SOURCE PASSAGE:
☆ ☆ ☆ ☆ ☆
Monday, 27 March 2017

FRENCH TARTS AND FUN WITH A PICNIC TABLE

Last weekend saw six of us doing a pub crawl by bus. We thought it would just be a gentle sort of day, visiting town and country pubs ; not to be.!

We met up in The Wild Boar, Houghton Le Spring for a traditional Wetherspoons breakfast and a couple of pints. The place was buzzing when we walked in , to discover, to our delight, that about 5 tables were taken over by 30-40 girls dressed as French Tarts, on a hen weekend. ( what ! no photographs - Ed).

They were all talking at once but we managed to discover they were heading on a coach to York. Half the men in the pub, including ourselves, were asking if there was any spare seats. "To hell with this pub crawl, lets do York instead".

Sadly they left without us so we headed down to the bus stop for a 5 minute ride to the Copt Hill, just outside the town. 

This pub used to be run by a certain Bobby Kerr and a plaque on the newly repainted pub displays his name.
 
Despite the fact it is in The Good Beer Guide we were confronted by 3 empty handpulls. On the verge of leaving and getting the next bus, I muttered to one of the guys, You wouldn't think this was in the Good Beer Guide would you. The barmaid overhead me and said, we have Doom Bar on, I just dont have a pump clip. So 2 pints of Doom Bar in the pub garden, with fantastic views while we waited for the bus across to Seaton

So, this is where the fun starts. The next pub was the Dun Cow in Seaton Village, , tucked away in a quiet cul de sac. Four handpulls and a large sunny garden with picnic tables greeted us. Ordering some Oakham JHB and a Guinness, the 6 of us headed for the ( as it turned out) most unstable table in the garden. 

Two were sitting opposite me ( so combined weight was greater than mine.) Someone said, "move along so we can all get on", so I dutifully stood up to move sideways. The opposite side of the bench was now heavier than my side, and being on slightly unstable ground, this resulted in a slight tilt towards the heavy side. 4 pints of nearly full glasses went flying , tipping most of the contents over one of the other two opposite. 
NOTE THE EMPTY GLASSES AND BEER STAINS

We were too busy laughing to offer any sympathy as the drowned rat proceeded to strip off his jeans to dry on a wall. I will spare you the worst sights, just the wet offending table. I took the empty glasses back into the bar and relayed our incident to the barmaid. She said " Oh yes, I know which table you mean, that's happened before !"  We got free replacement drinks. So no profit for the Dun Cow from us then !

Once dry in the sun, we then walked to the Seaton Lane Inn nearby for a couple more uneventful pints, then down into Seaham for the final drink in the Hat and Feathers and some fish and chips. I mention this because some of the split beer must have soaked into his brain, because believe or not, this last picture is a plate of fish and chips.
☆ ☆ ☆ ☆ ☆
Excerpt from a dataset
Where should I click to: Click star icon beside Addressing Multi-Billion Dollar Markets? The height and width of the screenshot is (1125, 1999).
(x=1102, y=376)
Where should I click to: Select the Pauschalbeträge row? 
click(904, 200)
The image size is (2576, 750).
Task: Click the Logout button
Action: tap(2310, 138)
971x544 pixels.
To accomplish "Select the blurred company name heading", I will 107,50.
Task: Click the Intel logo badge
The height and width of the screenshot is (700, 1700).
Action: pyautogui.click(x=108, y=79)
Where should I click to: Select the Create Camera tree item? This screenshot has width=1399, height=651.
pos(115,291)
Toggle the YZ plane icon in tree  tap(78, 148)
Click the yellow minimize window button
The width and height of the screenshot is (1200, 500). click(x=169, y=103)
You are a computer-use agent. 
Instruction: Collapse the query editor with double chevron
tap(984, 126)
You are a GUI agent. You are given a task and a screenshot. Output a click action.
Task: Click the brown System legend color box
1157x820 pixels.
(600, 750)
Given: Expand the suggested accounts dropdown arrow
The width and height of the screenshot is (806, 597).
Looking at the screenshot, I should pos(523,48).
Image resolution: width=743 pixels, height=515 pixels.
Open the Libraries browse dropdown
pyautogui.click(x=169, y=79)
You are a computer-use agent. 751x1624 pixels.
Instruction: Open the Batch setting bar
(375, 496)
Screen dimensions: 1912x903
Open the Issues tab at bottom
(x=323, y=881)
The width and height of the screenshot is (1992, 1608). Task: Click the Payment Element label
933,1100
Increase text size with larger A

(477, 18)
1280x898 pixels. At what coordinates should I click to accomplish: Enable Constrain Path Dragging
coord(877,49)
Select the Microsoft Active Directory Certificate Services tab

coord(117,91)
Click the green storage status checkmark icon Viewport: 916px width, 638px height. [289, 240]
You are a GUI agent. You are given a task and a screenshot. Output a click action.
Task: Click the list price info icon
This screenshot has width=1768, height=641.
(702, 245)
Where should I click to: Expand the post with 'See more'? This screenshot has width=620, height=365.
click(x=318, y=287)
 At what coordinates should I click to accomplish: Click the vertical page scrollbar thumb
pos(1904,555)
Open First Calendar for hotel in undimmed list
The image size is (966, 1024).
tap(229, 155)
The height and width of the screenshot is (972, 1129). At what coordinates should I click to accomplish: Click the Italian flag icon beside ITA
☆ ☆ ☆ ☆ ☆
YOUR INSTRUCTIONS:
Print everything in the pub crawl post above, from "They were all" down to "outside the town.".

WRITTEN REPLY:
They were all talking at once but we managed to discover they were heading on a coach to York. Half the men in the pub, including ourselves, were asking if there was any spare seats. "To hell with this pub crawl, lets do York instead".

Sadly they left without us so we headed down to the bus stop for a 5 minute ride to the Copt Hill, just outside the town.